Team Obama was shrewd to get a fund set up now, with the nation’s outrage focused on the calamity, rather than allow the company’s army of lawyers to drag a settlement through the courts for years. The agreement, entered into voluntarily by BP, ensures that the firm can’t escape legal judgments by paying out all of its current profits as shareholder dividends and then claiming insolvency.
The fund is about the equivalent of a year of BP’s profits -- the Associated Press called the sum “a drop in a very large bucket” for the company, and reported that BP could raise the cash “without batting an eye.” It will be administered by an independent third party -- the same administrator who handled billions of dollars worth of claims stemming from the attacks of 9/11. And President Obama secured it using little more than his bully pulpit and the pressure it allowed him to put on BP execs.
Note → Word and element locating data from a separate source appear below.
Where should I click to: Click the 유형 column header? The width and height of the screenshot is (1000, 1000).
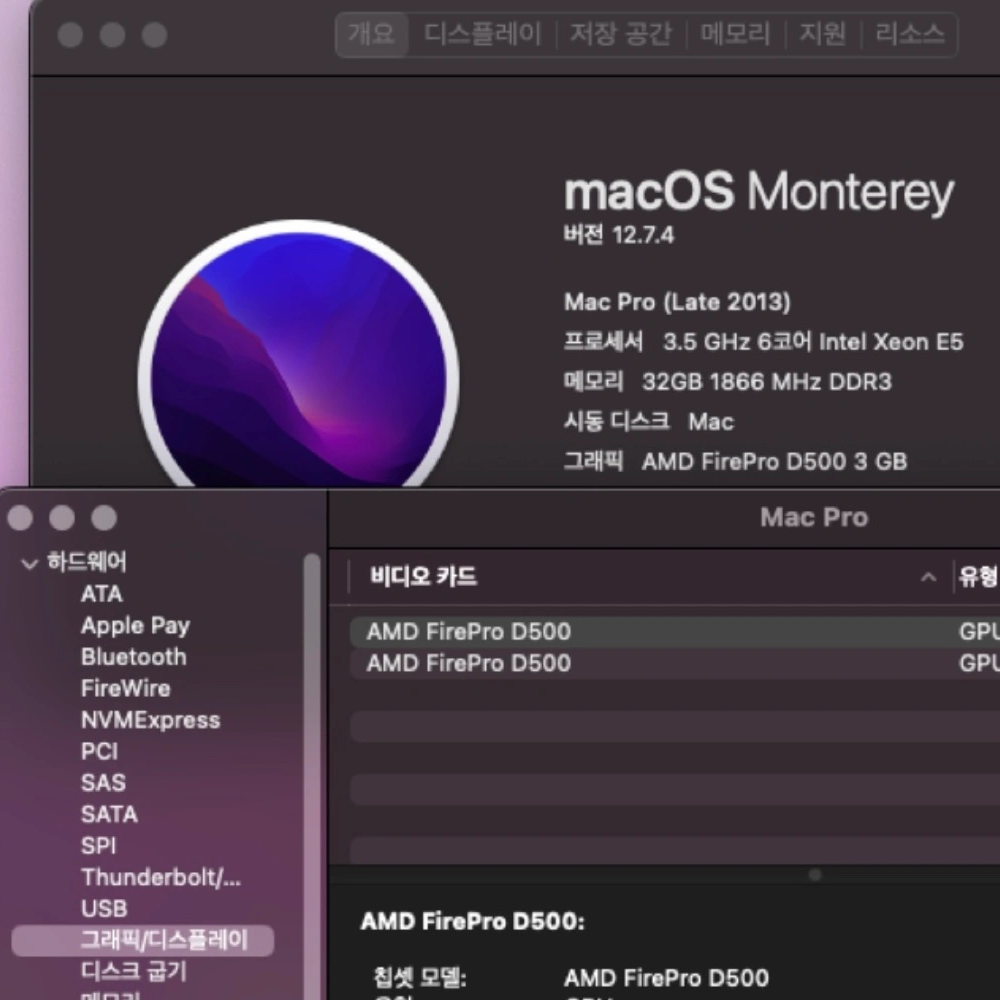978,577
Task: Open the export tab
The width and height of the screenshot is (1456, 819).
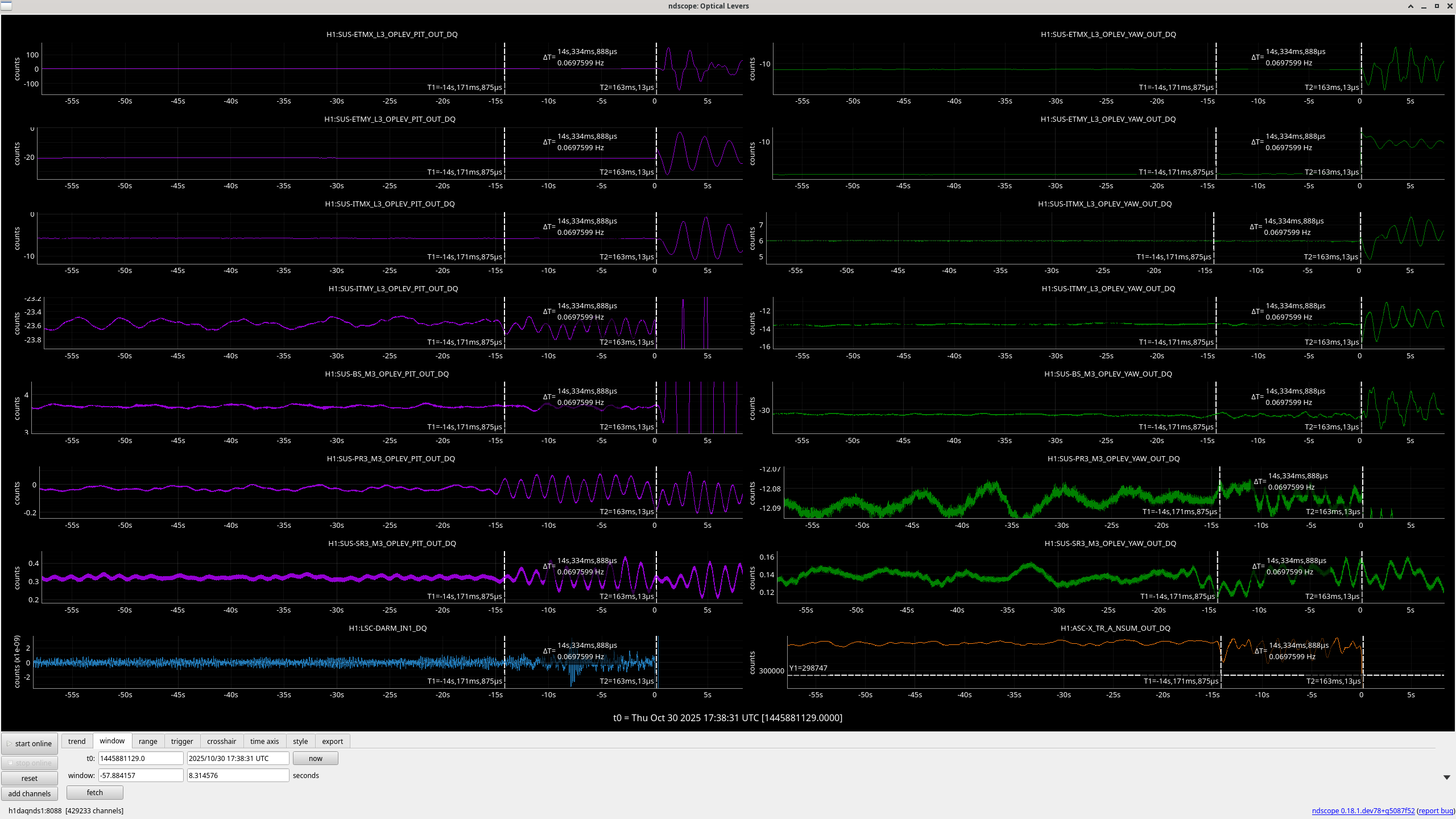Action: point(332,741)
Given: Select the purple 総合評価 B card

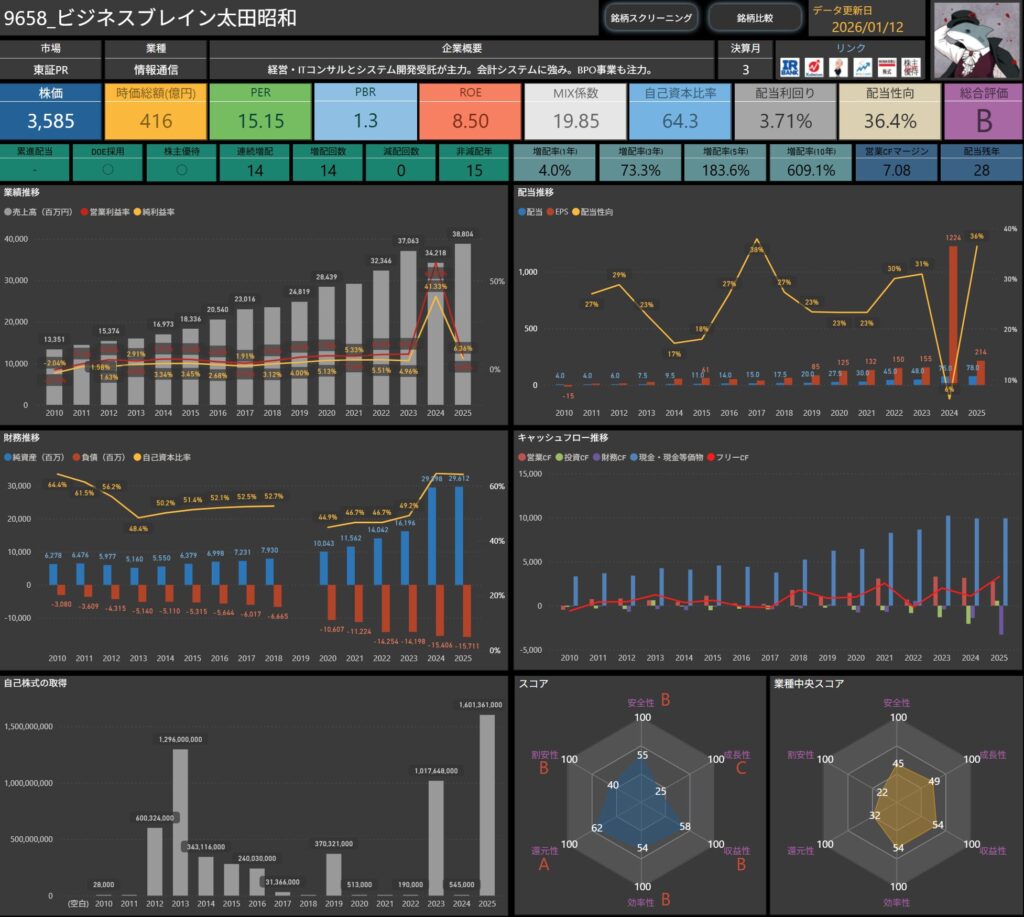Looking at the screenshot, I should 981,112.
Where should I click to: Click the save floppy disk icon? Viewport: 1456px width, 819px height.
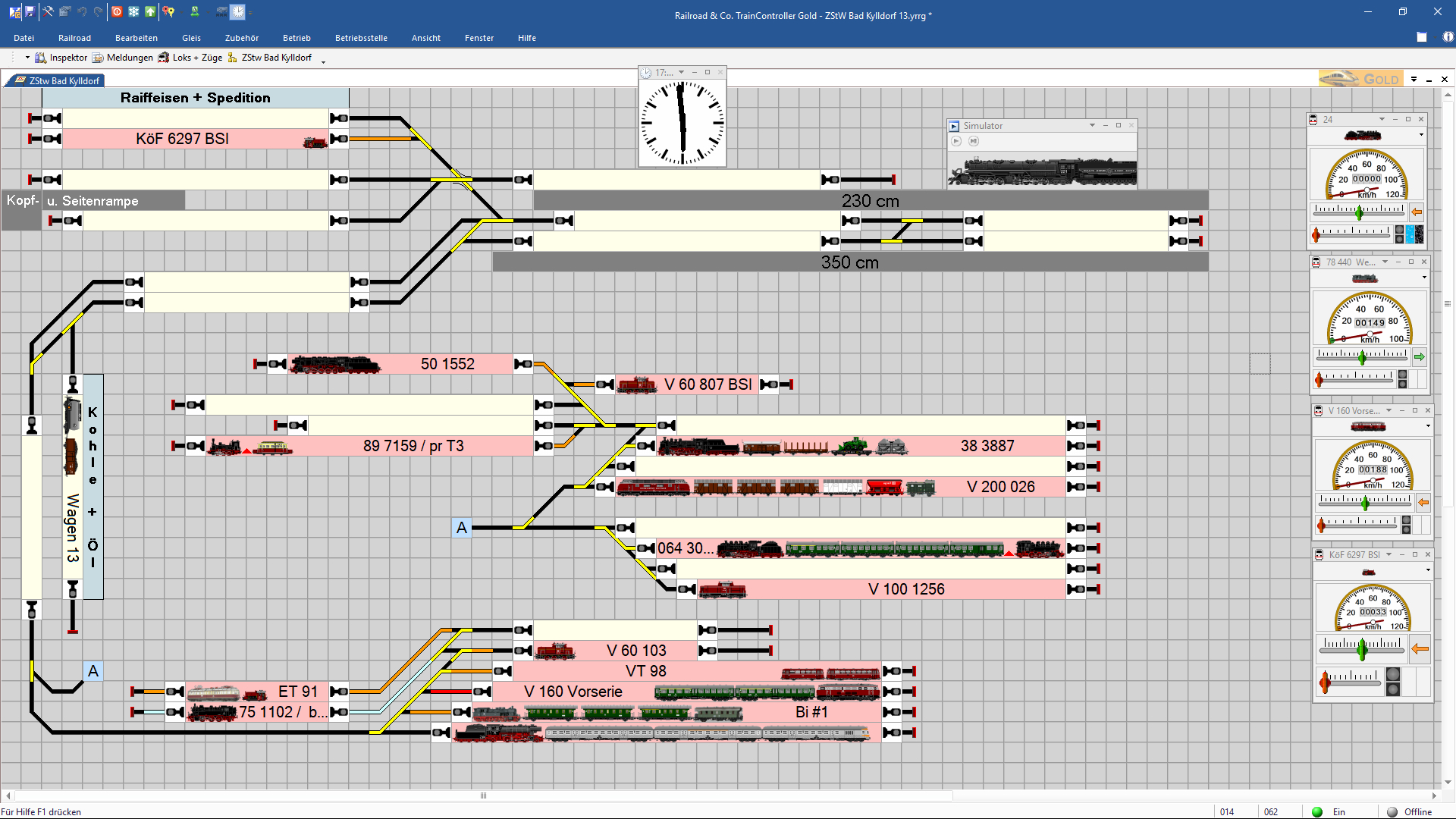pyautogui.click(x=30, y=11)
Reactions from the Right have been predictable and typically absurd. Rep. Joe Barton, R-Texas, famously apologized to BP for all the inconvenience the company had endured (he was later forced to apologize for his apology), Michele Bachmann, R-Minn., warned that the fund was a covert plan to “redistribute wealth,” and Kentucky Senate candidate Rand Paul called Obama’s tough talk about BP “un-American.”
But much of the “neutral” corporate media also embraced a similar, if less extreme narrative. David Sanger, a highly respected feature reporter for the supposedly liberal New York Times, called the move a “display of raw arm-twisting” in a front-page article that might have been drafted by the U.S. Chamber of Commerce. Sanger wrote that the fund had “reinvigorated a debate about the renewed reach of government power, or, alternatively, the power of government overreach,” which he characterized as “an argument that has come to define Mr. Obama’s first 18 months in office.”
The fact that applying pressure to a corporation whose risky cost-cutting resulted in what may prove to be the worst man-made disaster in history is seen as an act of government overreach says a lot about how deep down the rabbit hole of corporate propaganda we’ve gone since the Reagan/Thatcher “revolution.” Whereas at one time analysts warned of governments nationalizing firms or distorting the market with rigid price controls, we’ve now come to a point where a strongly worded letter or a few harsh words are enough to elicit mainstream hand-wringing on behalf of delicate multinational corporations like BP.
If that narrative goes unchallenged, we can forget about holding any companies accountable, in even modest ways, regardless of what havoc they wreak.
Why Putting the Squeeze on BP Was the Right Thing To Do
In 1989, soon after the Exxon Valdez ran aground, devastating the Alaskan coastline, a jury awarded those impacted by the spill $5 billion in punitive damages. But they didn’t see a dime for 20 years while Exxon appealed the ruling again and again. Finally, decades after the incident had disappeared from the front pages, the Supreme Court reduced the damages to just $500 million, a 10th of what the jury had originally deemed appropriate.